Response times of GPT3.5 models

Hi!

New here, I’m developing an application based on OpenAI for my company. In my application, I do some easy stuff using GPT3.5 and for the hard generation I invoke GPT4. GPT4 is a marvel, doing very complicated tasks flawlessly, but it unfortunately costs too much and I cannot market the application only calling GPT4.

Now, I’m having problems with the API calls to GPT3.5. I’m calling chat.completions.create in the standard openai client for python, but I’m experiencing wildly variable answer times. For the exact same prompt, I sometimes get the answer immediately, sometimes I get it after something like 3 minutes. Unless I kill the process and restart it, it usually reverts back to being almost instantaneous.

This variability is quite horrible, and I would like to know if you also experience this. Did you find a solution?

GPT4 is way faster, and never hangs for me.

Thanks!

I have the same problem on my destip, but not my phone. Not sure why, but its an easy adjustment. Do the work on your phone and it can be pulled up on your desk top.

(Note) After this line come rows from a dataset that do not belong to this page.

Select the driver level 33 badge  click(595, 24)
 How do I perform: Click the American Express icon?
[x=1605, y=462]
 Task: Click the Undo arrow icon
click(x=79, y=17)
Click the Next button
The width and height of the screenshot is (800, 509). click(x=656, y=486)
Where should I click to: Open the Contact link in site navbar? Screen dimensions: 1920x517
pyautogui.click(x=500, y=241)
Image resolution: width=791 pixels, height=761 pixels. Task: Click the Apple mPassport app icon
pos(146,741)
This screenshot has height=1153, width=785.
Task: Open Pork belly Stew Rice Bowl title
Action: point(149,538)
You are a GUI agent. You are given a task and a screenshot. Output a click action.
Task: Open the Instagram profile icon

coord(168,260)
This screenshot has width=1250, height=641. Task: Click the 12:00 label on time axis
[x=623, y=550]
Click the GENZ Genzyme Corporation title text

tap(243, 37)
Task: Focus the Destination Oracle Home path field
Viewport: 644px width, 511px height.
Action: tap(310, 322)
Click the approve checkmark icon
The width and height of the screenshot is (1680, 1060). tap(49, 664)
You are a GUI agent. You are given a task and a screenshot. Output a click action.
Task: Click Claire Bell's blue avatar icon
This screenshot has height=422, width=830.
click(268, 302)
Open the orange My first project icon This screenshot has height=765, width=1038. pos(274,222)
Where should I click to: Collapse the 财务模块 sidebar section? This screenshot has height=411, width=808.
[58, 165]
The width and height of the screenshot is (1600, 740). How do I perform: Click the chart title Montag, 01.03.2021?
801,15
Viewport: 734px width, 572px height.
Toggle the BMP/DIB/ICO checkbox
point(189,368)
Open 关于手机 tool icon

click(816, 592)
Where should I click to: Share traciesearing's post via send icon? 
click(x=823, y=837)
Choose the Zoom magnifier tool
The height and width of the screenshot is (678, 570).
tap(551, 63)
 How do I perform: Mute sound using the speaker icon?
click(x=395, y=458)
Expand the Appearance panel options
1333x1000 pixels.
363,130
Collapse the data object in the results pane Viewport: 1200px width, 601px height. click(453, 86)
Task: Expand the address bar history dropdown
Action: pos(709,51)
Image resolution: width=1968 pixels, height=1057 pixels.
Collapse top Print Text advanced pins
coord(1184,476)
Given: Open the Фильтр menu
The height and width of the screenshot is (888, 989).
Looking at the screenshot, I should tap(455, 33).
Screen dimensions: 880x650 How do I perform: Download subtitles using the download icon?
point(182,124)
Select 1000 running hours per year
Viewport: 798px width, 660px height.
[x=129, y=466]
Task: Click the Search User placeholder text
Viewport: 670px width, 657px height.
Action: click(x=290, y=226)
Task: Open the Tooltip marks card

I know it’s a “hack” but it works for me.

Well, you wouldn’t say that if you saw the phone that I’m using! That thing is SLOW

Jokes aside, I don’t understand your solution. I’m talking about the API calls, not ChatGPT: that one is always very fast for me on my computer (I don’t touch ChatGPT with my phone). Are you saying you experience difference when doing API calls from the phone?

I do. Its muck slower on my laptop often.